== Exercise materials

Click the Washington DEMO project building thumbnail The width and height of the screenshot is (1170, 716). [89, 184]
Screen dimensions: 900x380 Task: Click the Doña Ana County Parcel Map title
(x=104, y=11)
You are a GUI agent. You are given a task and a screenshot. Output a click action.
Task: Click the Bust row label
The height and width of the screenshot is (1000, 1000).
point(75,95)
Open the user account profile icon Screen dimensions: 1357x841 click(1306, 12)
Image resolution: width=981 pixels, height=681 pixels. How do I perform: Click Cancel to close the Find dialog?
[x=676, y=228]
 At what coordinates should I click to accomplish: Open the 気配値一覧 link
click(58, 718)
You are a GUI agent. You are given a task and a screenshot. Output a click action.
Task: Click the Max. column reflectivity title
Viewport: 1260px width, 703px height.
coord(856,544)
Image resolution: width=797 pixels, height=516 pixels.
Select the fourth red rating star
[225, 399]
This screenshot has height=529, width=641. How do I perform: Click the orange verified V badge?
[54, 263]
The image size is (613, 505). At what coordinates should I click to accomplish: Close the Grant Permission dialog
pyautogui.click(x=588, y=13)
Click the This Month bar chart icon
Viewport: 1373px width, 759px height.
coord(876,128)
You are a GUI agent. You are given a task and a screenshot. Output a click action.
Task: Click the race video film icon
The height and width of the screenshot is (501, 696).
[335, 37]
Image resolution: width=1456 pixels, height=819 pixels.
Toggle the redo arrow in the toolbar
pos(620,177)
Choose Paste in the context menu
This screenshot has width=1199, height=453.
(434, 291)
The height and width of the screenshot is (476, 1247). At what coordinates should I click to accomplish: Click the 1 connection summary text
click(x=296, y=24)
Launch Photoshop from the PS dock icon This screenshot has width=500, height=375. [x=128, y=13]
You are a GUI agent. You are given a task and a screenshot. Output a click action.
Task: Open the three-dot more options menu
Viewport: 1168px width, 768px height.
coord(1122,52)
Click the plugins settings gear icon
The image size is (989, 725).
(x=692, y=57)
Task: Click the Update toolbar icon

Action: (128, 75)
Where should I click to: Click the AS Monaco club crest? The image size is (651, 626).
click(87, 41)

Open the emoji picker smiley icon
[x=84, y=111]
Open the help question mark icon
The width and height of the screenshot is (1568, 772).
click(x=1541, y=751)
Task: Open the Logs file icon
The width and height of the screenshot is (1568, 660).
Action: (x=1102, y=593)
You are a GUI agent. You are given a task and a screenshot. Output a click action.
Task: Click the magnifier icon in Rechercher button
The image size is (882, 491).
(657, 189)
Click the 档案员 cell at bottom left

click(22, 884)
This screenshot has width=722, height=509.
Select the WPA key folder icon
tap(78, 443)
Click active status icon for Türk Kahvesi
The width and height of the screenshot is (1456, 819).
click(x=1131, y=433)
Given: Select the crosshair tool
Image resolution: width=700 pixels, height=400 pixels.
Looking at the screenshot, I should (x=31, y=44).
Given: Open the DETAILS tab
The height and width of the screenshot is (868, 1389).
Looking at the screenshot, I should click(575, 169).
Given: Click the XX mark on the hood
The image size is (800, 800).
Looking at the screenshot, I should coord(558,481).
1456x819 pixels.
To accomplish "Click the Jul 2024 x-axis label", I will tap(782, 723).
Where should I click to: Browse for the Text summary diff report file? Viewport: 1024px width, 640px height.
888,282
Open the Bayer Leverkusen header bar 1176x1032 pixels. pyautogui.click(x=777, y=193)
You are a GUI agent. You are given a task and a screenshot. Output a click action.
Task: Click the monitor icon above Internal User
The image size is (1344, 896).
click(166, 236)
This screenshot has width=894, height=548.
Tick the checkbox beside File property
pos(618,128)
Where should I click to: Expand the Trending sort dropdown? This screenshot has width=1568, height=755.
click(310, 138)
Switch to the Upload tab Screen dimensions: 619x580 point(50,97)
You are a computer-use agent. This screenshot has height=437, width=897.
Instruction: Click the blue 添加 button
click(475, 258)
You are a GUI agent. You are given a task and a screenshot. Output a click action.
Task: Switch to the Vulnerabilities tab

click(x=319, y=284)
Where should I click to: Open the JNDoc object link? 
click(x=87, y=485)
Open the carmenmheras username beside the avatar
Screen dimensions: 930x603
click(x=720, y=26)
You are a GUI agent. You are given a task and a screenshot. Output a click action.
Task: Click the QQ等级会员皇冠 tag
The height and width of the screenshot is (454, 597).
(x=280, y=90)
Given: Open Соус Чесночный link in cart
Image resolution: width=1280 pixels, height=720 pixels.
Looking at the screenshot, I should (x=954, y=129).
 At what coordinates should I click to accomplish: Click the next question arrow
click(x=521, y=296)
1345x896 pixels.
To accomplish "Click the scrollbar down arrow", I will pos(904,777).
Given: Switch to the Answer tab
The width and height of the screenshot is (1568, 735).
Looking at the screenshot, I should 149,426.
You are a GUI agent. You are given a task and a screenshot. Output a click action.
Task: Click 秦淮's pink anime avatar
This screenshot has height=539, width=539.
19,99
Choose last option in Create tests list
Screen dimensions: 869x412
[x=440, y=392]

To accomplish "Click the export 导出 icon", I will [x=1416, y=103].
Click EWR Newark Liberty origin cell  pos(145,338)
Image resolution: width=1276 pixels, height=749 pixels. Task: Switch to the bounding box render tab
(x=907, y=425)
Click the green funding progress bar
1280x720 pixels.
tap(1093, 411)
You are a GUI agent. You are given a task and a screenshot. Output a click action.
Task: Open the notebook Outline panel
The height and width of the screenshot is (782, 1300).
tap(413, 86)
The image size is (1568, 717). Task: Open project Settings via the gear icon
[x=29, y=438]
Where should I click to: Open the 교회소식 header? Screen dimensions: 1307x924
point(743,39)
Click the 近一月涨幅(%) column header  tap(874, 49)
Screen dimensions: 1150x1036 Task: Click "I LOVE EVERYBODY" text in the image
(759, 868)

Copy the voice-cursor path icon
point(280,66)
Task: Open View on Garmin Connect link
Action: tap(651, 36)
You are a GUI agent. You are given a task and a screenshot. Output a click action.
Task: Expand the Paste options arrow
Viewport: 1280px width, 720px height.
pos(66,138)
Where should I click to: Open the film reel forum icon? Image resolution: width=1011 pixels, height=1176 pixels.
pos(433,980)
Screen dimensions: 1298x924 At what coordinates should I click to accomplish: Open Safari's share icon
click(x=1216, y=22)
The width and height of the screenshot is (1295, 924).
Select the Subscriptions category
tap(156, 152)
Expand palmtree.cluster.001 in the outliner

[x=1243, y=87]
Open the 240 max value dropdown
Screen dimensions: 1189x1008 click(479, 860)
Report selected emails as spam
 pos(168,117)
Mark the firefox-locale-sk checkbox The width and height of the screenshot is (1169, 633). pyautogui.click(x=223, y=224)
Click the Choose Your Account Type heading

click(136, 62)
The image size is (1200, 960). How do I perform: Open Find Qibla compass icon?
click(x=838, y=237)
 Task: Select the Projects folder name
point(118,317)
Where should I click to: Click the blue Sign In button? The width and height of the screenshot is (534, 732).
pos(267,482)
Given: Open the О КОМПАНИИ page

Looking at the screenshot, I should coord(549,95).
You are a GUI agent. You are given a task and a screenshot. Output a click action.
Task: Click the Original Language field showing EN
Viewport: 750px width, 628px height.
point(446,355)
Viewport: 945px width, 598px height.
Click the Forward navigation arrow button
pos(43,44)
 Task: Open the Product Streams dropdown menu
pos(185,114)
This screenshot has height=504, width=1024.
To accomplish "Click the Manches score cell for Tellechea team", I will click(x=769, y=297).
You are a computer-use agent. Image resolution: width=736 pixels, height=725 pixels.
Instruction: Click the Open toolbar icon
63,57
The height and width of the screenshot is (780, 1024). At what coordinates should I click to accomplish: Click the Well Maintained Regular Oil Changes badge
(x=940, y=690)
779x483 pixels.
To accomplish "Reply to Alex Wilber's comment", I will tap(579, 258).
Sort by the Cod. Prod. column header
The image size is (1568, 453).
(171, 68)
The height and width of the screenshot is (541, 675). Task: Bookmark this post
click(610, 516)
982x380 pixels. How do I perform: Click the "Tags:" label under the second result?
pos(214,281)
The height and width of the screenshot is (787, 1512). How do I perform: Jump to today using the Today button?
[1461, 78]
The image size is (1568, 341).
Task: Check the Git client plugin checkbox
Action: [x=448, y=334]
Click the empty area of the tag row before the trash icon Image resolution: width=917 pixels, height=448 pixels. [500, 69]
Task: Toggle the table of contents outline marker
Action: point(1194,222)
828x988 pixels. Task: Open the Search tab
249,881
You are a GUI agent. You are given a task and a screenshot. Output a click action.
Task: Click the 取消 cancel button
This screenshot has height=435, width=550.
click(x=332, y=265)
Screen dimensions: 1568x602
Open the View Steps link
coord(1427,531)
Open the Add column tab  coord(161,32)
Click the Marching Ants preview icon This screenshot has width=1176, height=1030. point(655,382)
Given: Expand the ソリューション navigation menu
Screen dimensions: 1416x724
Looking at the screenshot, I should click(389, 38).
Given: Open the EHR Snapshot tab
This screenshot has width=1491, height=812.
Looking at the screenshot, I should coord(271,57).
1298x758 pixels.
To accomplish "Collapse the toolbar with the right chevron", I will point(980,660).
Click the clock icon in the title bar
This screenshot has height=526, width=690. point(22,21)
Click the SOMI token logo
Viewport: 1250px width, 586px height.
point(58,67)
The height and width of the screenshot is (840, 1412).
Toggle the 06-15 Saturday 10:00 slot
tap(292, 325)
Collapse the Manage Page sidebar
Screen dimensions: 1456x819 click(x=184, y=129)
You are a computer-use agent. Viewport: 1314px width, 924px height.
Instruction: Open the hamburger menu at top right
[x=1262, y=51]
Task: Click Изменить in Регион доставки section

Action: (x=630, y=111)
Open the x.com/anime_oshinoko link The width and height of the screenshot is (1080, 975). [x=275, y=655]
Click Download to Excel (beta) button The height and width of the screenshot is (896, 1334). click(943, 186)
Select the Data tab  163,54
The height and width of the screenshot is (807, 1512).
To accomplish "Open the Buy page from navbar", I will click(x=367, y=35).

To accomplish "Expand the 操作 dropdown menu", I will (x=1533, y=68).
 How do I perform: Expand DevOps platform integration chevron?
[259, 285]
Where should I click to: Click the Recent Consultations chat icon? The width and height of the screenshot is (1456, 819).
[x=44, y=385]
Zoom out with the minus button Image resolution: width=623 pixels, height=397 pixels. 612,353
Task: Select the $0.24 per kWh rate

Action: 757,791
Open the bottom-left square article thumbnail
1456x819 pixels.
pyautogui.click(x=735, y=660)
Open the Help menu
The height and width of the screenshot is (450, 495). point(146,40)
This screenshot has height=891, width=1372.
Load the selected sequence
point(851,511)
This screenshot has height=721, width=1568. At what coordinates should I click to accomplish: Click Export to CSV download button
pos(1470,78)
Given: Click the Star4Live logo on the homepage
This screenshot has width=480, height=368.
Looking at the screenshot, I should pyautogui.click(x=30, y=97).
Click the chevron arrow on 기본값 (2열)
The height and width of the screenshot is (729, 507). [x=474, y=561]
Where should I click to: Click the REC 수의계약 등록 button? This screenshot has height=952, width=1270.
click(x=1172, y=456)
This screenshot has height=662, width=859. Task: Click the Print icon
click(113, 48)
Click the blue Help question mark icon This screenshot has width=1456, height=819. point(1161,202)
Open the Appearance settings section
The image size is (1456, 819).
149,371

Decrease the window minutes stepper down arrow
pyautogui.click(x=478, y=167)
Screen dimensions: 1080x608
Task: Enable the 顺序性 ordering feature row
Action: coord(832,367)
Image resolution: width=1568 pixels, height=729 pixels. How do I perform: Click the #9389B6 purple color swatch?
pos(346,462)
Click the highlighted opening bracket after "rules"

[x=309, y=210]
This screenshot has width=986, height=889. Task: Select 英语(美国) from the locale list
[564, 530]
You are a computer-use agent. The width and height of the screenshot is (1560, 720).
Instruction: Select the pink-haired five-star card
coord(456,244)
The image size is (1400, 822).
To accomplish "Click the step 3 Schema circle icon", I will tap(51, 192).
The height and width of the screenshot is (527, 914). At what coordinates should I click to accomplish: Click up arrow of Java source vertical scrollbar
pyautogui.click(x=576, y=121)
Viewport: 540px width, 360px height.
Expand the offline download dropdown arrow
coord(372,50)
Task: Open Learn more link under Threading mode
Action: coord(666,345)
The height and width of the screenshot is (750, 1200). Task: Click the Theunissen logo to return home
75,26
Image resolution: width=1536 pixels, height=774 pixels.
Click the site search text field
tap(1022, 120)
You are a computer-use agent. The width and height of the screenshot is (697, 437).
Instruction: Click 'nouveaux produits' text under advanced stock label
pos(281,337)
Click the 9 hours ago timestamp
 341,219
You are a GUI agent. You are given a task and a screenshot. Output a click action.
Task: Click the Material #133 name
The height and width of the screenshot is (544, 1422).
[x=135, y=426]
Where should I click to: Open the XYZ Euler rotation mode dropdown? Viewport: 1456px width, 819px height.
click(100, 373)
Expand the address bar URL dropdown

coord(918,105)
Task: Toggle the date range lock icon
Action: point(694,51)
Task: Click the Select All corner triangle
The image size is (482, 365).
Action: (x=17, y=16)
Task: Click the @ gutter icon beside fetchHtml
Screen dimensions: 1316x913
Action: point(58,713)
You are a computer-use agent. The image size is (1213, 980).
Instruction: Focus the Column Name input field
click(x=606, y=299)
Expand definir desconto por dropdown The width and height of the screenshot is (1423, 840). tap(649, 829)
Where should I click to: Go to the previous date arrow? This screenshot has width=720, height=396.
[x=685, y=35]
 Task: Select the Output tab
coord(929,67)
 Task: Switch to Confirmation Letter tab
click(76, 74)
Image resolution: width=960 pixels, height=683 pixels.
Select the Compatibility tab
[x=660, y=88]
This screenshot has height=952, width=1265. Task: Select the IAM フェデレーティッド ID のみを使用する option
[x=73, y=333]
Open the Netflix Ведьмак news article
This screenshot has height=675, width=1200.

====

[Written request]: Copy the lines exactly, starting with the line that contains "Where should I click to: Go" and going on through the end of the records.

[Solution]:
Where should I click to: Go to the previous date arrow? This screenshot has width=720, height=396.
[x=685, y=35]
 Task: Select the Output tab
coord(929,67)
 Task: Switch to Confirmation Letter tab
click(76, 74)
Image resolution: width=960 pixels, height=683 pixels.
Select the Compatibility tab
[x=660, y=88]
This screenshot has height=952, width=1265. Task: Select the IAM フェデレーティッド ID のみを使用する option
[x=73, y=333]
Open the Netflix Ведьмак news article
This screenshot has height=675, width=1200.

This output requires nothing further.